Information supplied below:
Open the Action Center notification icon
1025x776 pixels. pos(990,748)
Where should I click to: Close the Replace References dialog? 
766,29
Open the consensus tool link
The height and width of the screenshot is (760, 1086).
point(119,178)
End of Information supplied.
Assignment | Transcribe the material above in its entirety, precisely as written.

Answer below |
Open the Action Center notification icon
1025x776 pixels. pos(990,748)
Where should I click to: Close the Replace References dialog? 
766,29
Open the consensus tool link
The height and width of the screenshot is (760, 1086).
point(119,178)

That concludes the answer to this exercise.